The drop in oil prices may be causing some lights to go out in oil-producing parts of the world. Here, @NOAASatellites measurements of light (https://t.co/Z2cX6kf7Rc) over south and west Texas on 24th Jan & 24th Apr. Changes in the Permian Basin (upper L) & Eagle Ford (lower R). pic.twitter.com/7zCZJaFet2
— Dr. John Barentine FRAS (@JohnBarentine) May 7, 2020
Such views can tell us only so much, though; weather satellites aren’t spy satellites, and their resolution at night isn’t good enough to resolve small-scale sources of artificial light. When researchers spot dimming in a particular region, “we can’t necessarily say, ‘Okay, this was advertising lighting that turned off,’ or, ‘People went to bed earlier,’ or, ‘There’s less traffic,’” says Christopher Kyba, a researcher at the German Research Center for Geoscience who studies the ecological impacts of nighttime artificial light.
On the ground, different cities managed the electric lights within their borders in different ways. In Spain, for example, authorities in Pamplona and A Coruña decided to turn off lighting in certain public spaces for the duration of the nationwide lockdown this spring, in part to save energy. Alejandro Sánchez de Miguel, a light-pollution researcher at the University of Exeter, says some towns even encouraged residents to turn off their lights at night so that they could see more stars in the sky than usual. (It helped that the atmosphere itself was cleaner; with fewer vehicles on the road and power plants in operation, there were fewer air pollutants to scatter light and magnify its glow.) For a few days in March, thousands of people across Italy turned off all of the lights in their home and aimed their smartphone cameras outside to collect data for researchers studying light pollution.

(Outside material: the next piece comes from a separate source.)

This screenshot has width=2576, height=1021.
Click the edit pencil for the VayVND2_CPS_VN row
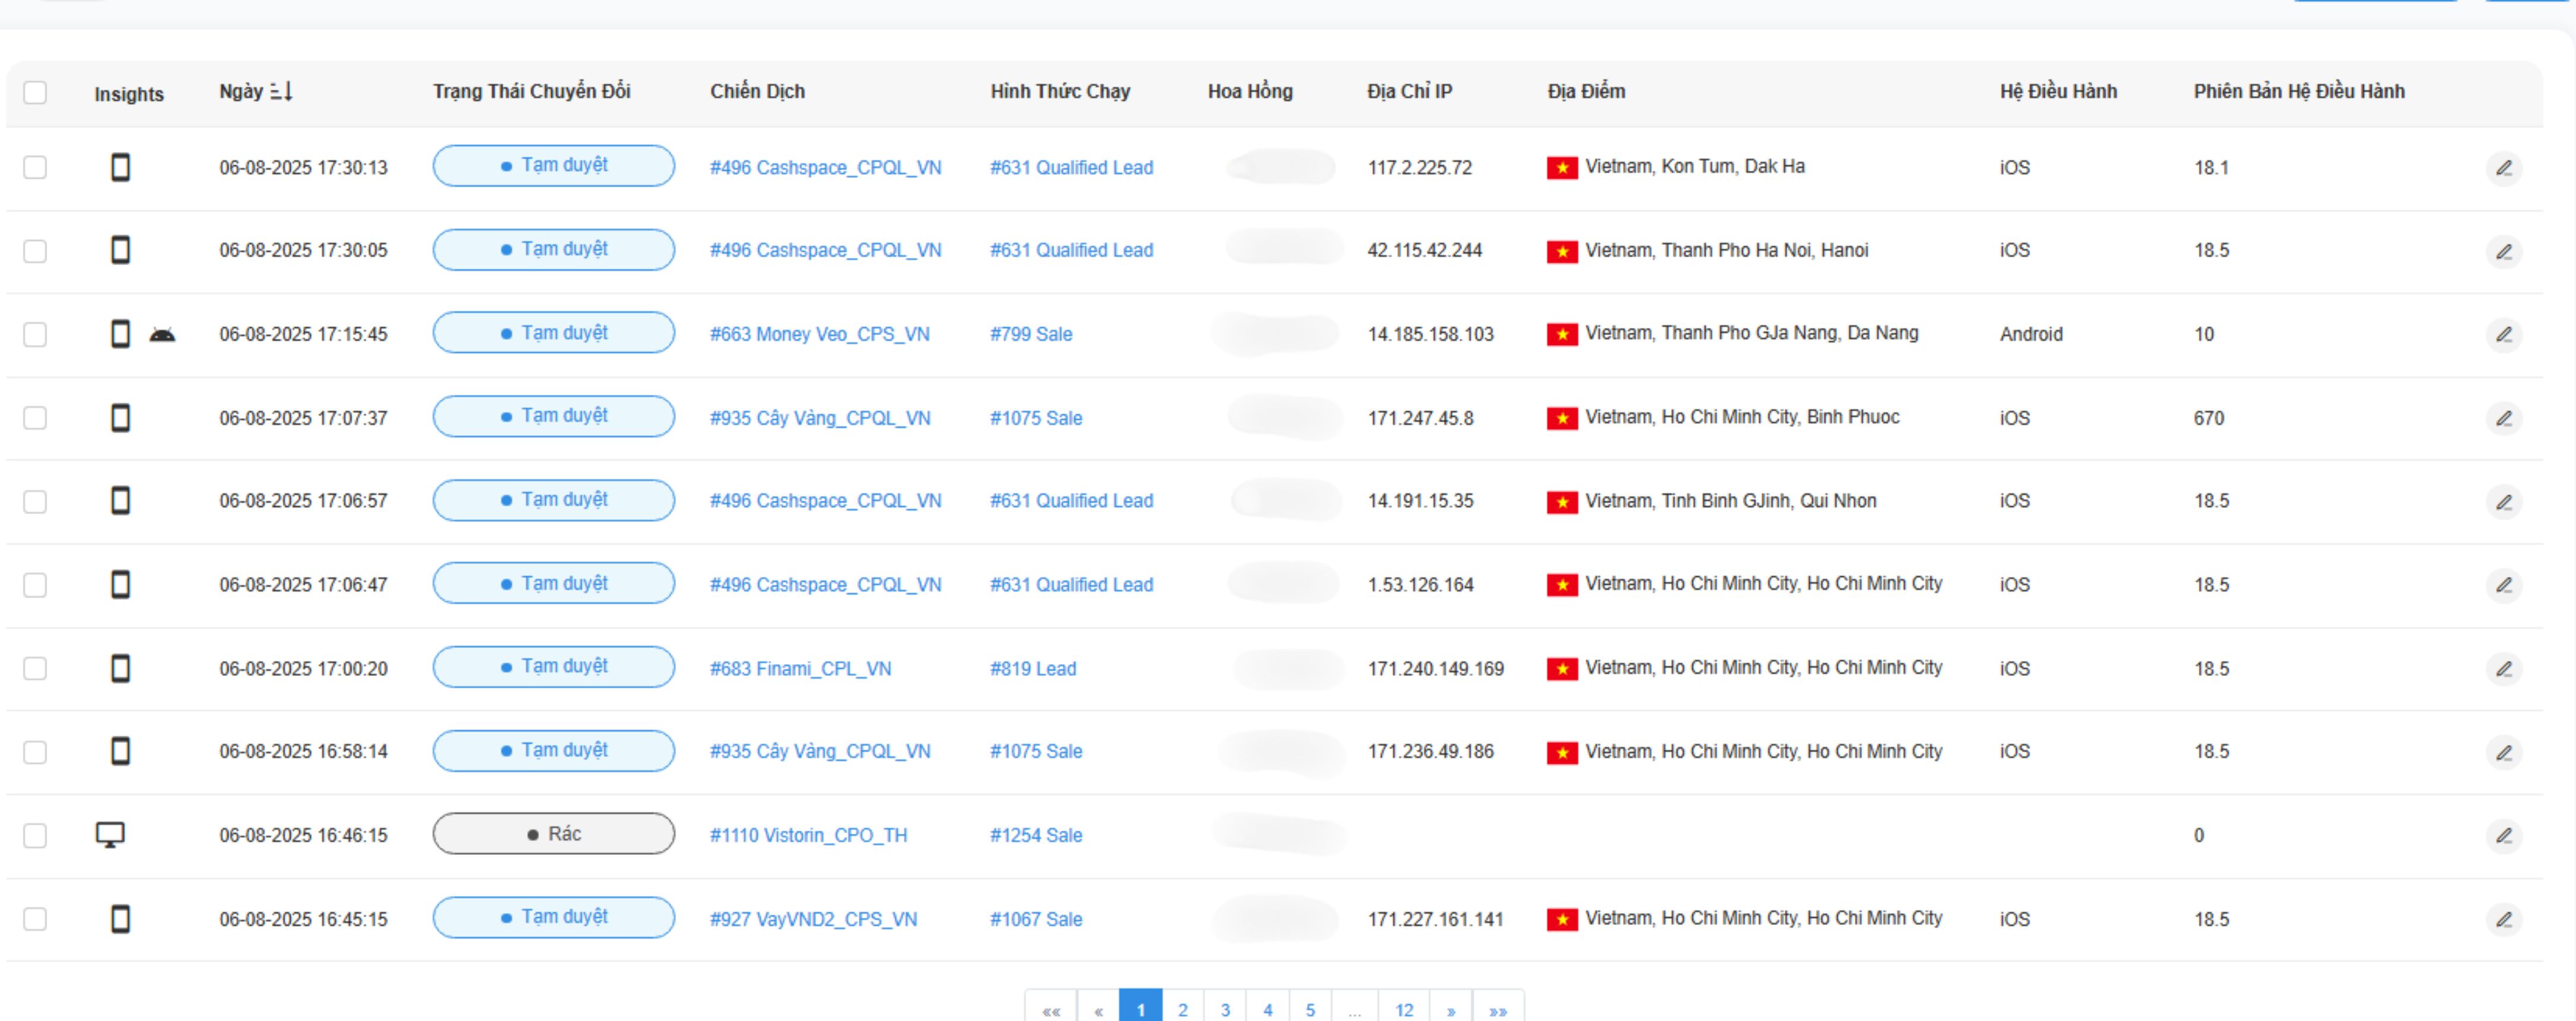[2503, 919]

In these metaphorically dark times, New York wasn’t the only place that tried to keep its most brilliant lights burning; parts of the world even became, for a time, significantly brighter than usual. Several locations in the United Kingdom installed blue light beams meant to pay tribute to health workers battling the pandemic. These beacons happened to turn on during the migratory bird season, when they risked luring birds away from their flight paths and disorienting them to the point of exhaustion. “Light can make people feel good and bring people together, but we need to think carefully about when and where we use it,” Kyba says.
When it’s well deployed, though, light can give a glimmer of hope. For a month this spring, Matterhorn mountain in Switzerland was illuminated in bright projections each night—the flags of other nations, thank-yous written in different languages, and hashtagged advice to stay home. Such luminous shows of support appeared at other landmarks around the world, from the Great Pyramid in Egypt to the Las Vegas Strip, already one of the brightest spots on the planet as seen from space. Even if everything wasn’t fine, there were beacons to illuminate a way forward.